Returns data from BigQuery as a DataFrame.

  • Parameters:

    • bq_client: BigQuery client.
    • bq_storage_client: BigQuery Storage client.
    • table: Name of the table/view to get data from.
    • where_clause: Optional SQL WHERE clause to filter data.
  • Returns:

    • pd.DataFrame: Data from the view/table.

call_procedure_and_get_data_from_bq()

Calls a stored procedure in BigQuery and returns the results as a DataFrame.

  • Parameters:

    • bq_client: BigQuery client.
    • procedure_name: Name of the stored procedure to call.
    • parameters: Optional list of parameters to pass to the procedure.

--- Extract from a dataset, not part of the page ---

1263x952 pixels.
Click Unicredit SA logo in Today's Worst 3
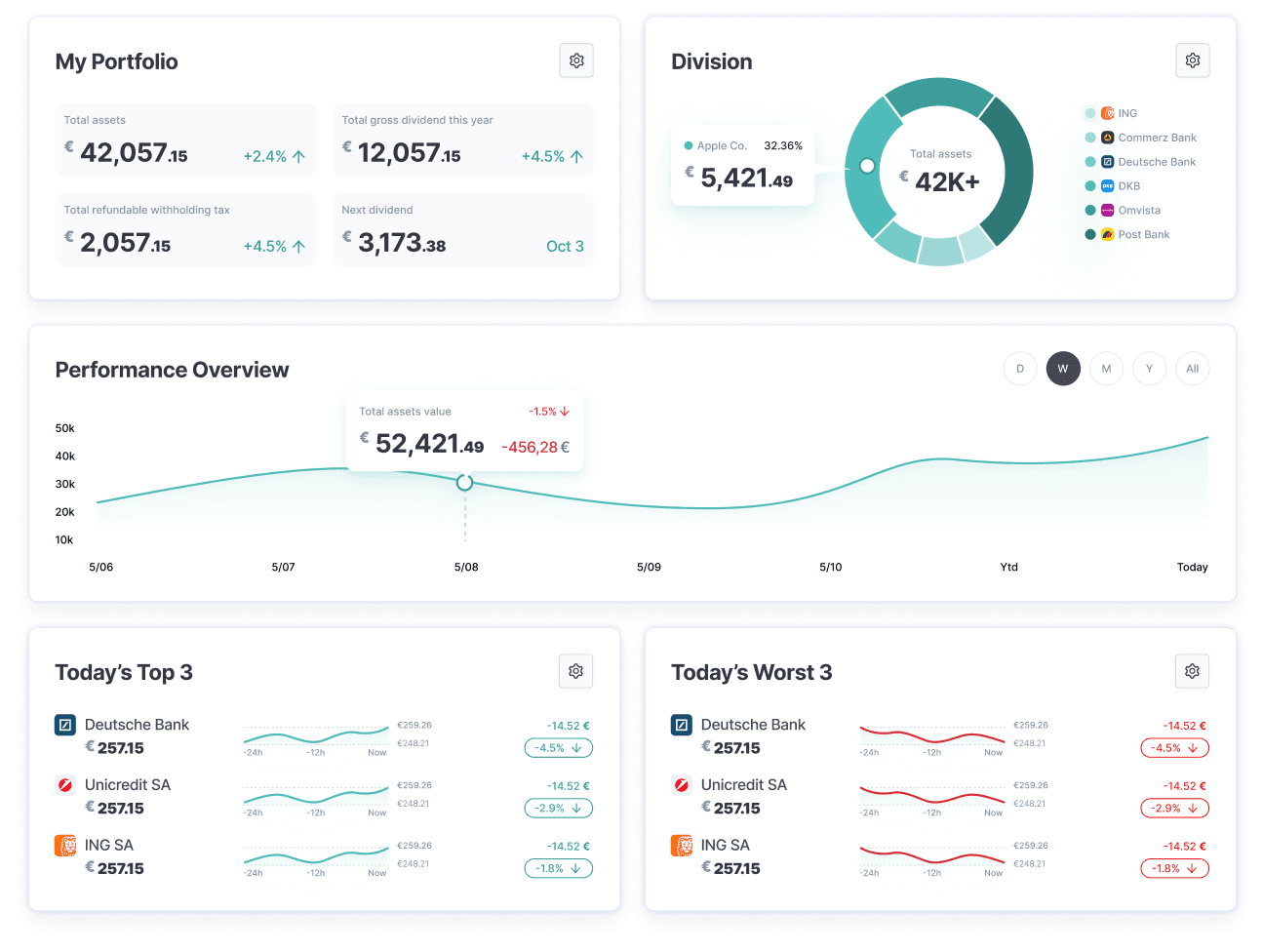point(682,785)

If no parameters are provided, an empty list is used.
  • Returns:

    • pd.DataFrame: The result of the procedure call as a DataFrame.

delete_old_data()

Deletes old data from a BigQuery table.

  • Parameters:
    • bq_client: BigQuery client.
    • table: Name of the table/view to delete data from.
    • where_clause: SQL WHERE clause to filter data for deletion.

write_dataframe_to_bq()

Writes a DataFrame to a BigQuery table.

  • Parameters:
    • bq_client: BigQuery client.
    • df: DataFrame to write.
    • table_id: Table in BigQuery to write the DataFrame.
    • write_disposition: Type of write operation ('WRITE_APPEND', 'WRITE_TRUNCATE', or 'WRITE_EMPTY').
    • job_config: Configuration for the load job.

read_gcs_file()

Reads a file from a specific path on Google Cloud Storage.

  • Parameters:

    • gcs_client: Google Cloud Storage client.
    • bucket_name: Name of the bucket on GCS where the file is stored.
    • destination_blob_name: Path in the bucket to read the file.
  • Returns:

    • object: The object read from the file.

save_gcs_file()

Saves content to a specific path on Google Cloud Storage.

  • Parameters:
    • gcs_client: Google Cloud Storage client.
    • bucket_name: Name of the bucket on GCS where the file will be saved.
    • destination_blob_name: Path in the bucket to save the file.
    • content: The content to be saved.
    • content_type: The MIME type of the content (e.g., 'text/html' or 'application/json').

monitoring.py

mapping()

Creates a column mapping from a configuration file.

  • Parameters:

    • mapping_file: Dictionary containing mapping configuration with possible keys:
      • numerical_features
      • categorical_features
      • datetime
      • id
  • Returns:

    • ColumnMapping: Evidently ColumnMapping object with configured mappings.

test_data()

Tests data for issues using a test suite.

  • Parameters:

    • current_data: Current data to test.
    • reference_data: Reference data.
    • config_file: Tests configuration file.
    • stage: Stage of the pipeline ('test_input' or 'test_output').
  • Returns:

    • pd.DataFrame: Test results.

check_data_drift()

Checks data for drift.

  • Parameters:

    • current_data: Current data to check.
    • reference_data: Reference data.
    • config_file: Tests configuration file.
  • Returns:

    • pd.DataFrame: Test results.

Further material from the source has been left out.